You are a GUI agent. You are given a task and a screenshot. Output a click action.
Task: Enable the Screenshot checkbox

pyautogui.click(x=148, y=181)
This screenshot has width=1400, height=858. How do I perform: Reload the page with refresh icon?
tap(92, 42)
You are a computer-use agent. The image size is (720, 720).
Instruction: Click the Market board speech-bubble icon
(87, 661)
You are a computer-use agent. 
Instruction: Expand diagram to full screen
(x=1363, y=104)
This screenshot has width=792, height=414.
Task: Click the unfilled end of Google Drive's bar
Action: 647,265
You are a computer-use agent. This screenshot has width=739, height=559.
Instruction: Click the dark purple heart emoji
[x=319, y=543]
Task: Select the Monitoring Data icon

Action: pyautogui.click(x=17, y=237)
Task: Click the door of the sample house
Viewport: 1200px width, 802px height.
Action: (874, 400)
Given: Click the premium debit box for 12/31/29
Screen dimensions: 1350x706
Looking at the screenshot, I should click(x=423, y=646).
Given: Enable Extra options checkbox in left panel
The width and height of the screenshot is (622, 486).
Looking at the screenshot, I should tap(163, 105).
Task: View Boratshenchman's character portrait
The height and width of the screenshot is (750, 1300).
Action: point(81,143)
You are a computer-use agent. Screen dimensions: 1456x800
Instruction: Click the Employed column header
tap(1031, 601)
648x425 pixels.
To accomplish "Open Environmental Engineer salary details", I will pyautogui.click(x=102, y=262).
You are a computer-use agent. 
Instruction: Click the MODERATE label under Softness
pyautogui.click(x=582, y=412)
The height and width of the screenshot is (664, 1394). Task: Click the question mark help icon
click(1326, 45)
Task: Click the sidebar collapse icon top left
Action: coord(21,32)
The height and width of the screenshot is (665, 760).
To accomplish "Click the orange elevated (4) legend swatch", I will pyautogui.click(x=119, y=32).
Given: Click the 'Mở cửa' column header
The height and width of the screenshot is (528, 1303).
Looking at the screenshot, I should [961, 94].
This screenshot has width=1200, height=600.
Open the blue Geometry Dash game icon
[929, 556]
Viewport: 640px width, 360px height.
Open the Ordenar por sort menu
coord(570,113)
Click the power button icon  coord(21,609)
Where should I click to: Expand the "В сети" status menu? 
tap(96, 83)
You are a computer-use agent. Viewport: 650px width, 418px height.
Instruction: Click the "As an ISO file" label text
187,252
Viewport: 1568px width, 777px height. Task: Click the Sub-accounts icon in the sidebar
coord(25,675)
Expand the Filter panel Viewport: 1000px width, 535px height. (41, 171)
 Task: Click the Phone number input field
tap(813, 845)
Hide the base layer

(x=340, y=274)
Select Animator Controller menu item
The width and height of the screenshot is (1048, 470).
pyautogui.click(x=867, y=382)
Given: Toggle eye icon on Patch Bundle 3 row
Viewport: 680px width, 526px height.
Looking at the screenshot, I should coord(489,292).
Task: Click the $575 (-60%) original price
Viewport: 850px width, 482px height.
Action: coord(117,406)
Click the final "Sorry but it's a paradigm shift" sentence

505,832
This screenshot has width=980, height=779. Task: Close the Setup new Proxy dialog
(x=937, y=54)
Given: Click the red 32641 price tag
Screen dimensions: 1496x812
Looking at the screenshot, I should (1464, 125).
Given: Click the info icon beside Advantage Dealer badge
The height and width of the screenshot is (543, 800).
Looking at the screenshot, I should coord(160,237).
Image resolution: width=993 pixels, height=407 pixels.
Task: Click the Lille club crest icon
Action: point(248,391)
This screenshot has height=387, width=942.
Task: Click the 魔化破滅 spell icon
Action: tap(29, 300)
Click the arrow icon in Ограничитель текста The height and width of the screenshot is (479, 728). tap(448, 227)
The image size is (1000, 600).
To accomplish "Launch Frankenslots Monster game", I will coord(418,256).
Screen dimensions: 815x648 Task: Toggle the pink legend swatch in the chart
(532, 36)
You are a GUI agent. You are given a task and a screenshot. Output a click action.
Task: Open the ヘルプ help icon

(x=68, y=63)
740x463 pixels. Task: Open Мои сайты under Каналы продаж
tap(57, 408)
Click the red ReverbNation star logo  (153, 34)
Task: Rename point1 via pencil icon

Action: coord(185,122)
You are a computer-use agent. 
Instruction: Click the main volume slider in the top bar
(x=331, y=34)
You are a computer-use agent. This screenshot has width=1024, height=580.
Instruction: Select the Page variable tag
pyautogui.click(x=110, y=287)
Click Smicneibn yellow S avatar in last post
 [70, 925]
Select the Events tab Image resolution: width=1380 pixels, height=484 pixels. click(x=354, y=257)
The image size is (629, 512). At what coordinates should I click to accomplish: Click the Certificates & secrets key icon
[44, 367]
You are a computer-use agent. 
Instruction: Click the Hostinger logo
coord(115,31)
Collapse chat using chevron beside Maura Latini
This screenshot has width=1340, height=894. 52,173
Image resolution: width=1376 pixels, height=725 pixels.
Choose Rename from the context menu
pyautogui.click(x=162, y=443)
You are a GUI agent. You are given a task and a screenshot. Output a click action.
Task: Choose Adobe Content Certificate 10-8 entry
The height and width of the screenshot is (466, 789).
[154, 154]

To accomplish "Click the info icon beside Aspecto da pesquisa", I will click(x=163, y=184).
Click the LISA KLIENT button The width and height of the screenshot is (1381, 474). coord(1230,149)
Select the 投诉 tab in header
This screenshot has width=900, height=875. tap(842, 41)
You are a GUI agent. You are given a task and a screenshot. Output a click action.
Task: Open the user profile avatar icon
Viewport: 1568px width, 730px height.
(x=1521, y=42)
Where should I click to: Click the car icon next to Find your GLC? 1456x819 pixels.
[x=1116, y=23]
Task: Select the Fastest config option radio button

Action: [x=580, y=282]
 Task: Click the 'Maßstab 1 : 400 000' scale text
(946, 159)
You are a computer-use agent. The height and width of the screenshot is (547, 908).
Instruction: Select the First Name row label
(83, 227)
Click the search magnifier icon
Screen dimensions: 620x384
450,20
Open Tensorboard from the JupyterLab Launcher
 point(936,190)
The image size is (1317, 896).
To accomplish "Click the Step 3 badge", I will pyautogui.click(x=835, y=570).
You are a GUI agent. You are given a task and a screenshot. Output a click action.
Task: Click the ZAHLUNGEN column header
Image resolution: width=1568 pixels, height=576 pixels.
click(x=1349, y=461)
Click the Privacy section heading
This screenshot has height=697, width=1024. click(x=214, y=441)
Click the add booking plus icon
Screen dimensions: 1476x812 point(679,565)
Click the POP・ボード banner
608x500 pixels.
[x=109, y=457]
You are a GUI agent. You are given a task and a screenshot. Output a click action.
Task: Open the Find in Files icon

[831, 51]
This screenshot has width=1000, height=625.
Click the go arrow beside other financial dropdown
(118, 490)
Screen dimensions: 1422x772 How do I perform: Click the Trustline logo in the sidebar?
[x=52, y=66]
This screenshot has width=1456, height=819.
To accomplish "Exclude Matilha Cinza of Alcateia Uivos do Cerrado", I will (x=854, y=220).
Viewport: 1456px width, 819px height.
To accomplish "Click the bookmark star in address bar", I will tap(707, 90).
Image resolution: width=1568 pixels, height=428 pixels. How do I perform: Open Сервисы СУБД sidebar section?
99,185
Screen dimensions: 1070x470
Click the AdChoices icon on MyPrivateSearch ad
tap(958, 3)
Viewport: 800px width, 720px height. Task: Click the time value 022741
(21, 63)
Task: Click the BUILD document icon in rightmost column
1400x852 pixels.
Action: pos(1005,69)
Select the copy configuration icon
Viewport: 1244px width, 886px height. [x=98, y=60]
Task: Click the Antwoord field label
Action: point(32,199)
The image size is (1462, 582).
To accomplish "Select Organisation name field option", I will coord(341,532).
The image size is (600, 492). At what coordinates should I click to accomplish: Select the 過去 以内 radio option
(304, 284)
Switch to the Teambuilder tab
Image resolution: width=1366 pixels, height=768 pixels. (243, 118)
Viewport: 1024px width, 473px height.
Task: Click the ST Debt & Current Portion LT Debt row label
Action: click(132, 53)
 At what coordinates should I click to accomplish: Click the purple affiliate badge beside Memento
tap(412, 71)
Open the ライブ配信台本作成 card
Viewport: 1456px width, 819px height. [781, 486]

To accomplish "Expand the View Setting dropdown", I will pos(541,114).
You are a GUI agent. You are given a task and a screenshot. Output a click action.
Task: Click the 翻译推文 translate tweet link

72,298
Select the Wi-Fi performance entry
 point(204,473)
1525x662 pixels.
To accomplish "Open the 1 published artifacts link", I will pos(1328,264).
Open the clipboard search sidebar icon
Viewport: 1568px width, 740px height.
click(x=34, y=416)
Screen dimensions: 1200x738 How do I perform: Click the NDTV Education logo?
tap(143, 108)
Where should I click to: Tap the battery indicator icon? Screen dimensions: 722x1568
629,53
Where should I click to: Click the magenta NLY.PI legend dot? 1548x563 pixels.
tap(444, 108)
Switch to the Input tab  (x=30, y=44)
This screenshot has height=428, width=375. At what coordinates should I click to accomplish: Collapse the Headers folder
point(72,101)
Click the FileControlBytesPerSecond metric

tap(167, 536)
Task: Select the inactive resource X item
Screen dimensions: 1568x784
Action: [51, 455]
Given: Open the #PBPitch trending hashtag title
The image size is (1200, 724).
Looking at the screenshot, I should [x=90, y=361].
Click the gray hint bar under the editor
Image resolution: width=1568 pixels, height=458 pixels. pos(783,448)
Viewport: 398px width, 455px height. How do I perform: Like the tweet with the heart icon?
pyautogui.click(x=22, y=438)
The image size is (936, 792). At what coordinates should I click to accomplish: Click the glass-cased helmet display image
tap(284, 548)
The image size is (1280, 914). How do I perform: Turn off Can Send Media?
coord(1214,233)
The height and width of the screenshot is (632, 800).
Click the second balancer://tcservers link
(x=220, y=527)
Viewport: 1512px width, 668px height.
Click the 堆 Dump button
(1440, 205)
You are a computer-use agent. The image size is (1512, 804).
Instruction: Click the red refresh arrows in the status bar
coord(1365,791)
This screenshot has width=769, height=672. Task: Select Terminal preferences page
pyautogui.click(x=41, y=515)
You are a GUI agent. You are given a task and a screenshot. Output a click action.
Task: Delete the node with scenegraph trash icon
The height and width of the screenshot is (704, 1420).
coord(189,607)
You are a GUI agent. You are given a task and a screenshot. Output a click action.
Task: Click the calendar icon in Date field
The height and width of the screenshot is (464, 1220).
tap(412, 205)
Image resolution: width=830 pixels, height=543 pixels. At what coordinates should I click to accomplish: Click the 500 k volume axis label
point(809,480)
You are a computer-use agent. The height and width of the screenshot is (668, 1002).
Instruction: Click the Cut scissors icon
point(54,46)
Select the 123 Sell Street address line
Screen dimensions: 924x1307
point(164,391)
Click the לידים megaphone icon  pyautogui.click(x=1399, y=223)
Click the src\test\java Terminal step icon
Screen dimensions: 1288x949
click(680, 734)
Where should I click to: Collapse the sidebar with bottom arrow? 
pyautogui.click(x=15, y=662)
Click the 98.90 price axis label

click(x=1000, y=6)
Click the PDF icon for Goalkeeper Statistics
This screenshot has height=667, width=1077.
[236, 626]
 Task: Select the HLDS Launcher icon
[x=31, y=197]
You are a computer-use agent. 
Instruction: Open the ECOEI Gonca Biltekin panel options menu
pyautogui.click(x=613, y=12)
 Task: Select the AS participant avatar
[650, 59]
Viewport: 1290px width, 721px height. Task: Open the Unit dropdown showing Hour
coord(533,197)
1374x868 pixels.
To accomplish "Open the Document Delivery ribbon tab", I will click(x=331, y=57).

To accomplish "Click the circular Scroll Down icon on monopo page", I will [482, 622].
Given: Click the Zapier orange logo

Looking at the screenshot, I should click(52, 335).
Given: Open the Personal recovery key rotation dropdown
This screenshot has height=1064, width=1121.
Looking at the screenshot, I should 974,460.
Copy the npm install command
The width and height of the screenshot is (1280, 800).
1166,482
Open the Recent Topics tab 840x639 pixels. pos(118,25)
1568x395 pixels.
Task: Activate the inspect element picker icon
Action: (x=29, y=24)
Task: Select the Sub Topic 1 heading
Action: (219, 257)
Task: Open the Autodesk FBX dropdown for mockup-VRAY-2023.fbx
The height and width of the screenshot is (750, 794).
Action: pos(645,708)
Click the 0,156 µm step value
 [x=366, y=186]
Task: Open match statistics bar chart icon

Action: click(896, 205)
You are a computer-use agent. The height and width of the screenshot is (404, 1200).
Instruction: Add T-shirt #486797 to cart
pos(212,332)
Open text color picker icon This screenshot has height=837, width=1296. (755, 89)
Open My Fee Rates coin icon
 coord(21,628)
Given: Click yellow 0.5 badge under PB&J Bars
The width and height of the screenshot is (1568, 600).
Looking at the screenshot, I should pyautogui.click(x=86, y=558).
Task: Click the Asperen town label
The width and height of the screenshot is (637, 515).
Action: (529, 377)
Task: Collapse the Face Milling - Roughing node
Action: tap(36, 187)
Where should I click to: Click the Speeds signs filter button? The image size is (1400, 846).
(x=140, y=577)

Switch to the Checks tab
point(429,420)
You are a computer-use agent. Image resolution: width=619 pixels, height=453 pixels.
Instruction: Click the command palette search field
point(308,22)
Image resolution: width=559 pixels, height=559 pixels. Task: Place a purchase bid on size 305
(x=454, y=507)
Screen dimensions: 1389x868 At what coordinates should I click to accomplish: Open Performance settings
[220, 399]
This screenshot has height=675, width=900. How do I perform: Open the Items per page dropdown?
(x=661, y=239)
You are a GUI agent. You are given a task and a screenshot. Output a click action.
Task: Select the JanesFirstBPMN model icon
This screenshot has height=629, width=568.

--

• _Problem to work on_: Please rewrite the items between the lines holding "Screen dimensions: 1070x470" and "Action: [51, 455]", inclusive, changing "Switch" to "Change" and leaving everything else the same.

• _The response_:
Screen dimensions: 1070x470
Click the AdChoices icon on MyPrivateSearch ad
tap(958, 3)
Viewport: 800px width, 720px height. Task: Click the time value 022741
(21, 63)
Task: Click the BUILD document icon in rightmost column
1400x852 pixels.
Action: pos(1005,69)
Select the copy configuration icon
Viewport: 1244px width, 886px height. [x=98, y=60]
Task: Click the Antwoord field label
Action: point(32,199)
The image size is (1462, 582).
To accomplish "Select Organisation name field option", I will coord(341,532).
The image size is (600, 492). At what coordinates should I click to accomplish: Select the 過去 以内 radio option
(304, 284)
Change to the Teambuilder tab
Image resolution: width=1366 pixels, height=768 pixels. (243, 118)
Viewport: 1024px width, 473px height.
Task: Click the ST Debt & Current Portion LT Debt row label
Action: click(132, 53)
 At what coordinates should I click to accomplish: Click the purple affiliate badge beside Memento
tap(412, 71)
Open the ライブ配信台本作成 card
Viewport: 1456px width, 819px height. [781, 486]

To accomplish "Expand the View Setting dropdown", I will pos(541,114).
You are a GUI agent. You are given a task and a screenshot. Output a click action.
Task: Click the 翻译推文 translate tweet link

72,298
Select the Wi-Fi performance entry
 point(204,473)
1525x662 pixels.
To accomplish "Open the 1 published artifacts link", I will pos(1328,264).
Open the clipboard search sidebar icon
Viewport: 1568px width, 740px height.
click(x=34, y=416)
Screen dimensions: 1200x738 How do I perform: Click the NDTV Education logo?
tap(143, 108)
Where should I click to: Tap the battery indicator icon? Screen dimensions: 722x1568
629,53
Where should I click to: Click the magenta NLY.PI legend dot? 1548x563 pixels.
tap(444, 108)
Change to the Input tab  (x=30, y=44)
This screenshot has height=428, width=375. At what coordinates should I click to accomplish: Collapse the Headers folder
point(72,101)
Click the FileControlBytesPerSecond metric

tap(167, 536)
Task: Select the inactive resource X item
Screen dimensions: 1568x784
Action: [51, 455]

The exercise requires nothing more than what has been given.